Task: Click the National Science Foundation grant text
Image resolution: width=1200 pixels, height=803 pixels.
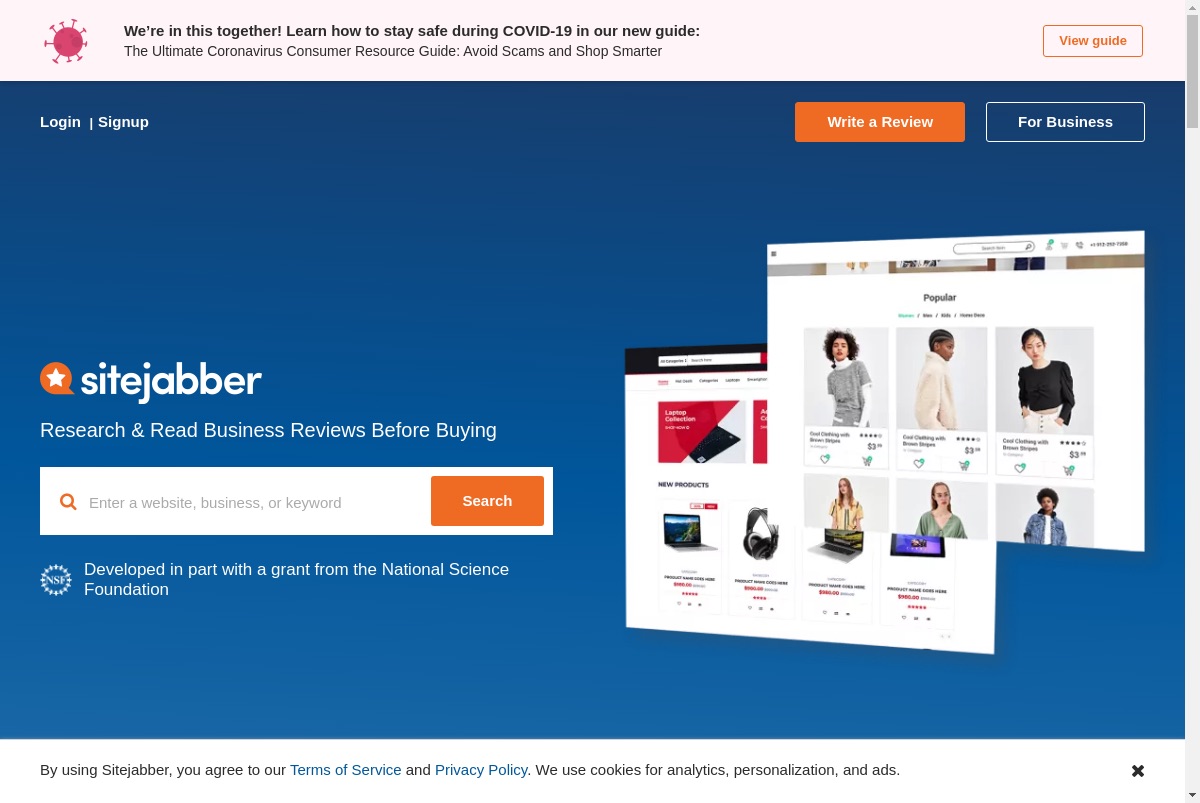Action: (x=296, y=579)
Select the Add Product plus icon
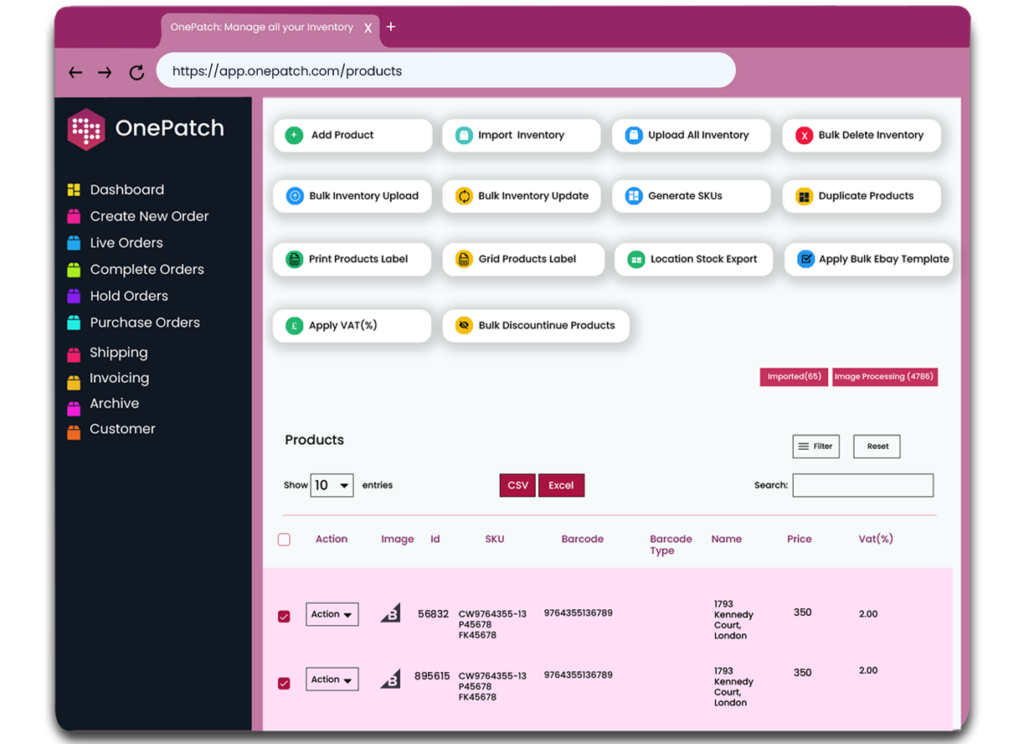The width and height of the screenshot is (1024, 744). (x=294, y=135)
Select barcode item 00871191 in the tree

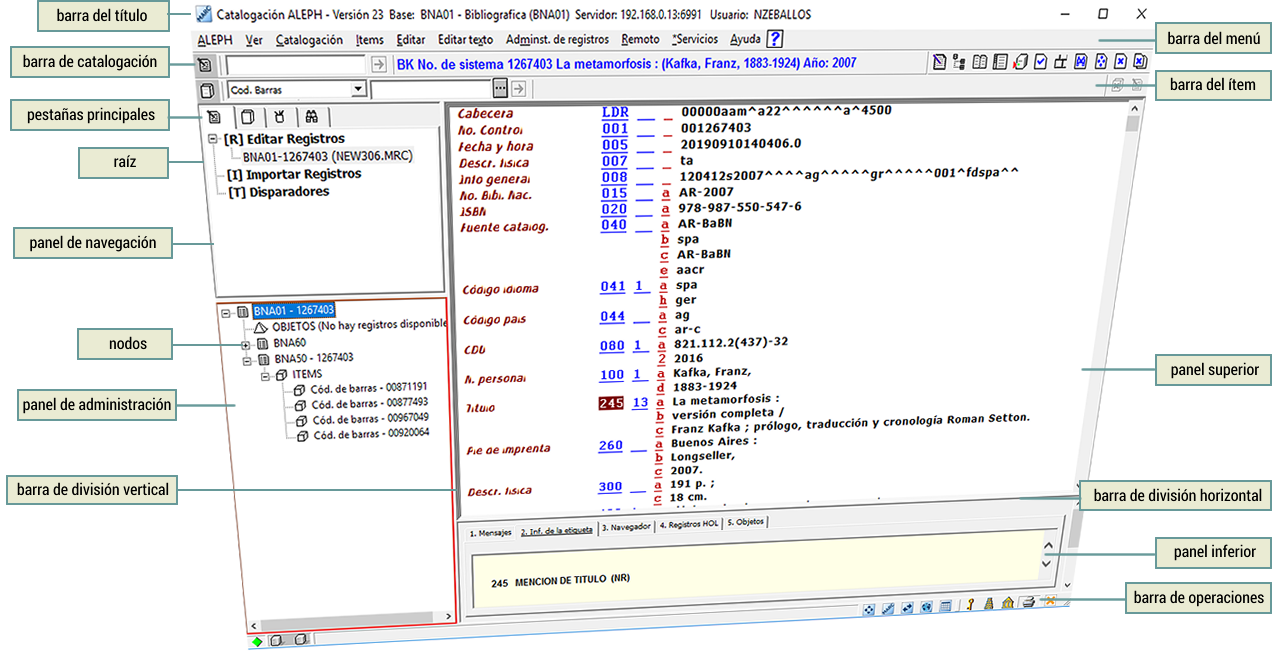369,387
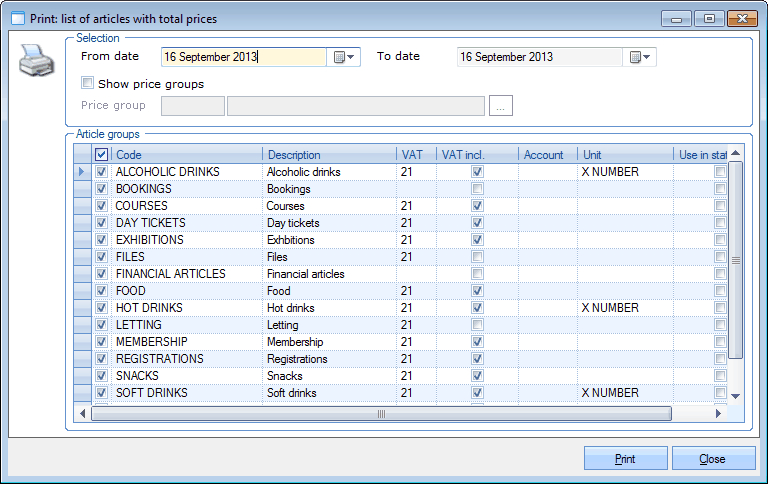Sort by the Description column header
Image resolution: width=768 pixels, height=484 pixels.
click(x=329, y=155)
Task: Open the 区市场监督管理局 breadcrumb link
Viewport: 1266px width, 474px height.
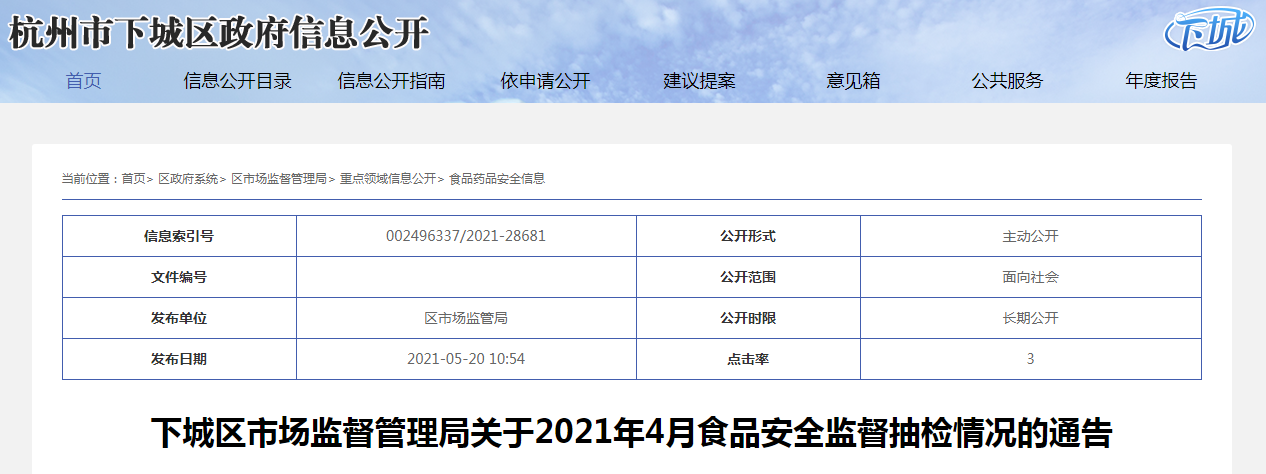Action: point(279,179)
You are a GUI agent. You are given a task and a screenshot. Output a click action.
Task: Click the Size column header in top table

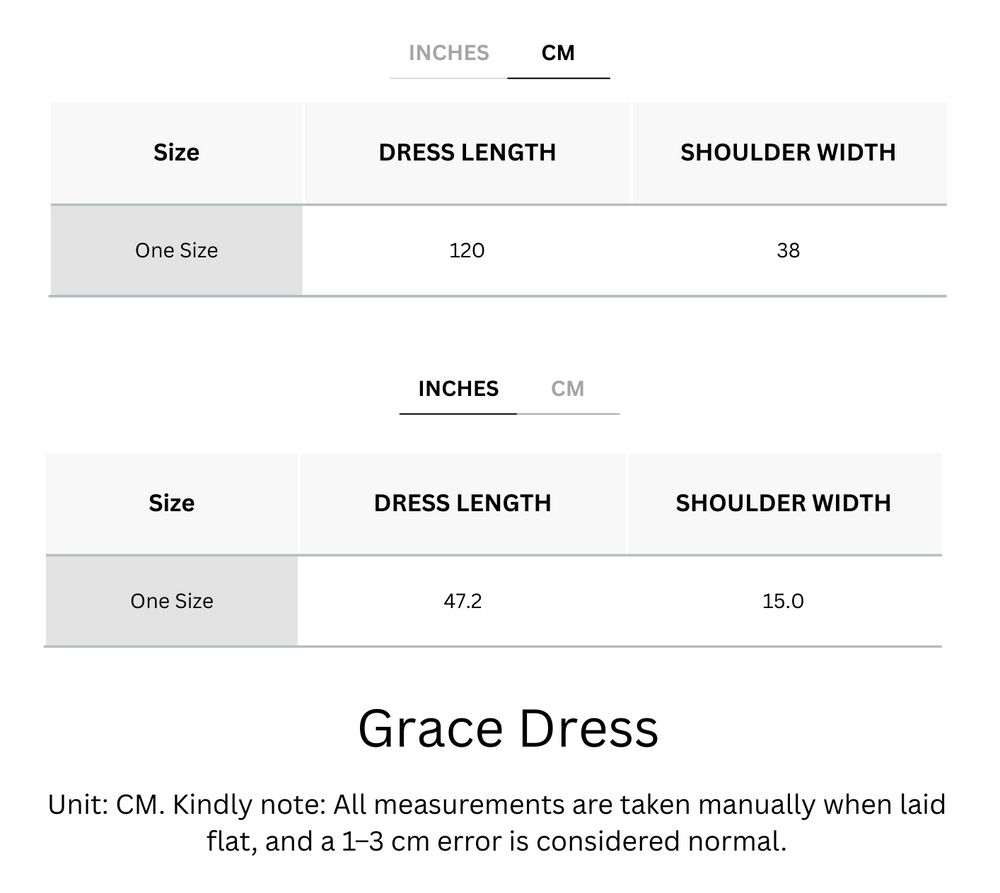click(x=175, y=152)
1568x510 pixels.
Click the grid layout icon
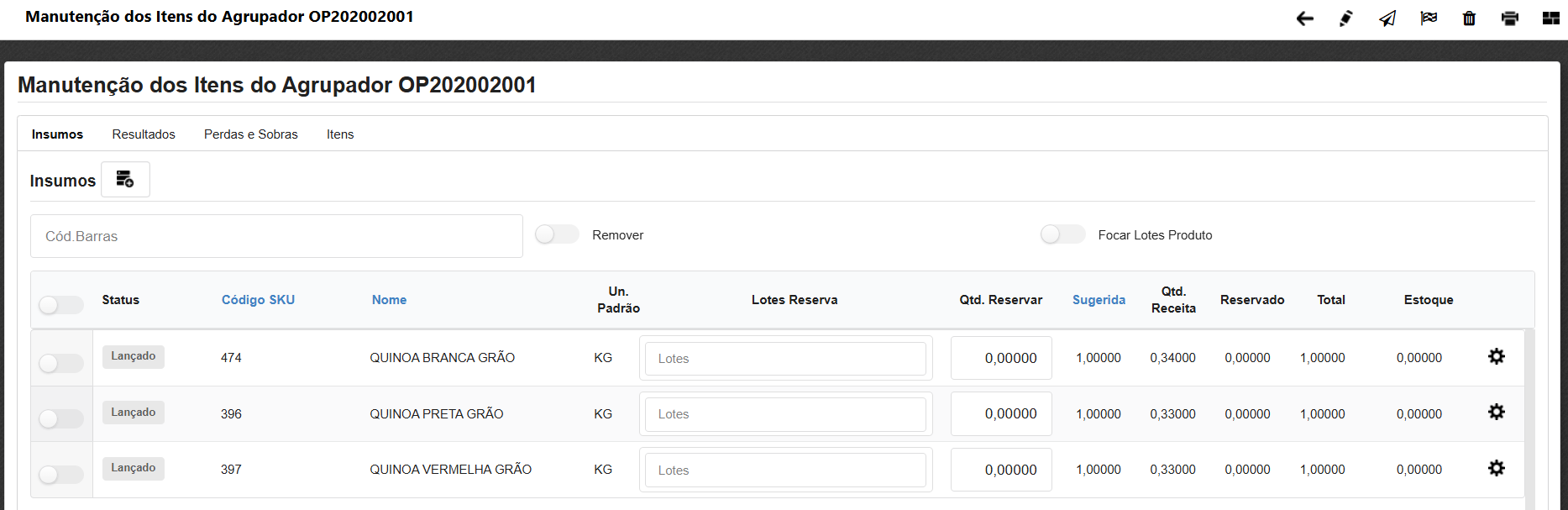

══════════

Copy out every line of the entries word for word, omitting the pictures.

Task: Click the National Science Foundation grant text
Image resolution: width=1200 pixels, height=803 pixels.
Action: (x=296, y=579)
Select the Add Product plus icon
The width and height of the screenshot is (1024, 744). (x=294, y=135)
Select barcode item 00871191 in the tree

369,387
Sort by the Description column header
Image resolution: width=768 pixels, height=484 pixels.
click(x=329, y=155)
Task: Open the 区市场监督管理局 breadcrumb link
Viewport: 1266px width, 474px height.
Action: point(279,179)
You are a GUI agent. You are given a task and a screenshot. Output a click action.
Task: Click the Size column header in top table

click(x=175, y=152)
1568x510 pixels.
Click the grid layout icon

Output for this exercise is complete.